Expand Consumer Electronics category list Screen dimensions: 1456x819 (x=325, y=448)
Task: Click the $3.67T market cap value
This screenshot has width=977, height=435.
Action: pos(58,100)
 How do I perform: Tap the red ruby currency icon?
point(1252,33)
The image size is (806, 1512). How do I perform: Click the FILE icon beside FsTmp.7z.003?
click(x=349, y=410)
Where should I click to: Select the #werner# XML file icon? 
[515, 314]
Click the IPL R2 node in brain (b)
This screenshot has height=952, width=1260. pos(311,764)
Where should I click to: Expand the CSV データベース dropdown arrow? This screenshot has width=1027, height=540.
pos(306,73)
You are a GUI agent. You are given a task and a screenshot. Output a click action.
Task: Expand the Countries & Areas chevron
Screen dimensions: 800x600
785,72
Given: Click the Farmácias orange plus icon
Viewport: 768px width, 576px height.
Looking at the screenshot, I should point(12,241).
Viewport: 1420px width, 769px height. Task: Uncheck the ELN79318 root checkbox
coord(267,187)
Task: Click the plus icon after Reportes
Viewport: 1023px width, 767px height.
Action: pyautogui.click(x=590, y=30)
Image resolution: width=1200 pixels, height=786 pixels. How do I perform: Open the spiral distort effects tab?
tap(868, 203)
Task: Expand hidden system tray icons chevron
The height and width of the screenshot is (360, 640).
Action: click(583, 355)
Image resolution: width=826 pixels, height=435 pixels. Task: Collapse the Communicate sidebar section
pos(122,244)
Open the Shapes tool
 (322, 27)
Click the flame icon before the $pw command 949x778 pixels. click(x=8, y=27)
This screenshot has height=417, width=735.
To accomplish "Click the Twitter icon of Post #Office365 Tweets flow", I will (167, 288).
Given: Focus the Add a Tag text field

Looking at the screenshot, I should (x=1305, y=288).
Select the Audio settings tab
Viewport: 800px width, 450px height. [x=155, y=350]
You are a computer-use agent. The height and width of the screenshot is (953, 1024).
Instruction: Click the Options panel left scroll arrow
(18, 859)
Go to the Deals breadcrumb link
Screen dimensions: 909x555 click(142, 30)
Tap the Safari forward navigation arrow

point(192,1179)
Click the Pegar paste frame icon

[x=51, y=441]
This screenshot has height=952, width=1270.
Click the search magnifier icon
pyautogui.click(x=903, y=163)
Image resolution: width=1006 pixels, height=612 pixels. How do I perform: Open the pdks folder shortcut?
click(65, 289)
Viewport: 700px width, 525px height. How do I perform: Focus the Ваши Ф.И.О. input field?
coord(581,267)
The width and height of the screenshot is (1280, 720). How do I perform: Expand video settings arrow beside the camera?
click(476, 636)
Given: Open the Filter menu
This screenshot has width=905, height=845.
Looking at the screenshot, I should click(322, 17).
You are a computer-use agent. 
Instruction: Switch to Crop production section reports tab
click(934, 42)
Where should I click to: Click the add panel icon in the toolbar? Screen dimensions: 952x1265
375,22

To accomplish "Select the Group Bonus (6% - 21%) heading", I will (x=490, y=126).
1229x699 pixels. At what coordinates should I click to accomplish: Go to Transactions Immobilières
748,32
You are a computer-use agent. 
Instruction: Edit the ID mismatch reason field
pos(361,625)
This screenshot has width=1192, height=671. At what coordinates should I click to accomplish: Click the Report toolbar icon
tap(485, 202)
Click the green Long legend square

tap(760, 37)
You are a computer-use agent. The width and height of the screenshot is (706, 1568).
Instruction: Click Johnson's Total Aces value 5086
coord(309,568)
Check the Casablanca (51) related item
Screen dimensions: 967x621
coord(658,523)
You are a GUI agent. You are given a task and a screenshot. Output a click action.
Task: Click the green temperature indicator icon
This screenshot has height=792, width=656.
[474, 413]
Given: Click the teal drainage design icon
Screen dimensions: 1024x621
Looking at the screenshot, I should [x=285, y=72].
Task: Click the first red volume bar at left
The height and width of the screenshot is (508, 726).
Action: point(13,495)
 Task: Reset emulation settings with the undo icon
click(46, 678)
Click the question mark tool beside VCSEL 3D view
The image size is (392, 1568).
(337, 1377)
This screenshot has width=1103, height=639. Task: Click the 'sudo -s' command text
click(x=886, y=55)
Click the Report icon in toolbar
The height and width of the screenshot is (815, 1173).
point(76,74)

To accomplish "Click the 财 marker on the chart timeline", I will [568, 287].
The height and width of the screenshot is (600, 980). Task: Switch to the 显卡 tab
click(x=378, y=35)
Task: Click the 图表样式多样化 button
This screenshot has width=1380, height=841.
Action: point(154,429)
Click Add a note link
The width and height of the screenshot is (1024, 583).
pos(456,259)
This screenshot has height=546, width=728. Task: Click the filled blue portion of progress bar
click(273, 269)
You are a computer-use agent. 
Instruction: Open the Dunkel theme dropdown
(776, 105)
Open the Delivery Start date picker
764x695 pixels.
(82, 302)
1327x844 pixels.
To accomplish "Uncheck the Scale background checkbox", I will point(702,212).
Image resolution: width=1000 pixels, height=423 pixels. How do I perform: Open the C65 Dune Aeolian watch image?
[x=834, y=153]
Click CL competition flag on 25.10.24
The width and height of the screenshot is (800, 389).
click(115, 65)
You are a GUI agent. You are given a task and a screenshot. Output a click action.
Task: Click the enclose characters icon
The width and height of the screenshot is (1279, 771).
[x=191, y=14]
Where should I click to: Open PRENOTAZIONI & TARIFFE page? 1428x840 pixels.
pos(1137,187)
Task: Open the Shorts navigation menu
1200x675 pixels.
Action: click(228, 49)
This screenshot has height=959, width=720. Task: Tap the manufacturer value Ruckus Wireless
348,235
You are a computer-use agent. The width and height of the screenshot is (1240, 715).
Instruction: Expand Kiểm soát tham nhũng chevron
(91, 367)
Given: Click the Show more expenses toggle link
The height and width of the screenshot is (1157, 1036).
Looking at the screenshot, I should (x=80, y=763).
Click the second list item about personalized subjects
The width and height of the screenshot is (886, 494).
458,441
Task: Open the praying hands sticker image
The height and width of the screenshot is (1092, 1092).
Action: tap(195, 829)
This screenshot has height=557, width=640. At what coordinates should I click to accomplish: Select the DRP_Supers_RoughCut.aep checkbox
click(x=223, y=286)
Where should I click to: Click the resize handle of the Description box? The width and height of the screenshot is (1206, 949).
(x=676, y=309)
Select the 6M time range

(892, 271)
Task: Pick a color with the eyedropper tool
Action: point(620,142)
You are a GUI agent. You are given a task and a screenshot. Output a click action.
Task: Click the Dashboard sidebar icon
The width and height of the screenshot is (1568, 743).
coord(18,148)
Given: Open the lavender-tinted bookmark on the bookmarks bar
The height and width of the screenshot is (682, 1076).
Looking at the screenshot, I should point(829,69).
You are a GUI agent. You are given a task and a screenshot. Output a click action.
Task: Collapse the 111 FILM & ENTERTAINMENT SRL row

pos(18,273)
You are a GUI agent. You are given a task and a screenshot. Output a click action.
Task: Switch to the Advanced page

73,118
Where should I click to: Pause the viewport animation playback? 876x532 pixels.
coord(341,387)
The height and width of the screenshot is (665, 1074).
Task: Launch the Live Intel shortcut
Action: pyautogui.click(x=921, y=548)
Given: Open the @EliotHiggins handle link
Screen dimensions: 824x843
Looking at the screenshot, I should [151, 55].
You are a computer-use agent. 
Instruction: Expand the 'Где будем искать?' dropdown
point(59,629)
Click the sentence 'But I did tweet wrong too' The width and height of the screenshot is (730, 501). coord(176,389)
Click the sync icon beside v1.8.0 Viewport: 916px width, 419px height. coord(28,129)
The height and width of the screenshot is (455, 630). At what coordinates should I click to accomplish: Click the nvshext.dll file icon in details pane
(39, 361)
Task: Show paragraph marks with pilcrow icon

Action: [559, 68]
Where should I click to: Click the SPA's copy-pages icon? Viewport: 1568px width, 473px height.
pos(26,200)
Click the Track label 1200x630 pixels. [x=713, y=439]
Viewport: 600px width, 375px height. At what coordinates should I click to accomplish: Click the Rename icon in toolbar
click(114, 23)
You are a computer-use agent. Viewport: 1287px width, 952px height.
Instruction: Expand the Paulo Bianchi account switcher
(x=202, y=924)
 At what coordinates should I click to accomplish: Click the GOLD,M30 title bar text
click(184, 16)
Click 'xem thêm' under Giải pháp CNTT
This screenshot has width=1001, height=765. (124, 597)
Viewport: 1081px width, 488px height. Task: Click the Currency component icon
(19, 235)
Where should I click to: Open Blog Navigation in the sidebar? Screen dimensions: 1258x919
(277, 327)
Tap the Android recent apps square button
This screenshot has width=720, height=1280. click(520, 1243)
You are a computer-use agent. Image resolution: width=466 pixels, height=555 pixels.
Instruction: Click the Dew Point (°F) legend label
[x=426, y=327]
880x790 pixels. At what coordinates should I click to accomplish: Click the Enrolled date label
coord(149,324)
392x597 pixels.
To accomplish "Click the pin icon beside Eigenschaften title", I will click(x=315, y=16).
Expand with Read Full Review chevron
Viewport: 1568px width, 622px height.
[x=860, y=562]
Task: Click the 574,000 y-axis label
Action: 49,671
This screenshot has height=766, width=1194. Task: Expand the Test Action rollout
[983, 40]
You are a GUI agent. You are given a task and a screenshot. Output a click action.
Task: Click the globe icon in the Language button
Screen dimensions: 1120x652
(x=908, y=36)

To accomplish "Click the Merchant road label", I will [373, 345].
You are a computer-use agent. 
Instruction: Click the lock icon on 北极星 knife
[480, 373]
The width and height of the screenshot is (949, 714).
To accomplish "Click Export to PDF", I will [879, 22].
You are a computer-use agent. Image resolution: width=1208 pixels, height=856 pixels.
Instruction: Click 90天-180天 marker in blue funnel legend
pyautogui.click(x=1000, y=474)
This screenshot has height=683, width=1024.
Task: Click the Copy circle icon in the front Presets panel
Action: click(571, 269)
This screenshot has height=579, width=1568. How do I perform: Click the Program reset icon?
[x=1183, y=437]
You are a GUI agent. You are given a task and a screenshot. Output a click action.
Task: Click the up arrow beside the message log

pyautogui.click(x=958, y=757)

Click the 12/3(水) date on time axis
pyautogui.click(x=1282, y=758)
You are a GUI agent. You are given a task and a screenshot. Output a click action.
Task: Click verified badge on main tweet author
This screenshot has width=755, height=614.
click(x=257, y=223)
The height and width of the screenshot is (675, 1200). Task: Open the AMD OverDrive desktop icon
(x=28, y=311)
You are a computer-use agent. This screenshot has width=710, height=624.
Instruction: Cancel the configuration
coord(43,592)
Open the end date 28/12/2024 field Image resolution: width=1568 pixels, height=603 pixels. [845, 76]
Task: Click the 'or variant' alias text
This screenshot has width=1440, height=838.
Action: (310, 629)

= = = =

● **What you are asked to do**
Show every line above in which the word "plus" appears.

● **Answer**
Given: Click the Farmácias orange plus icon
Task: Click the plus icon after Reportes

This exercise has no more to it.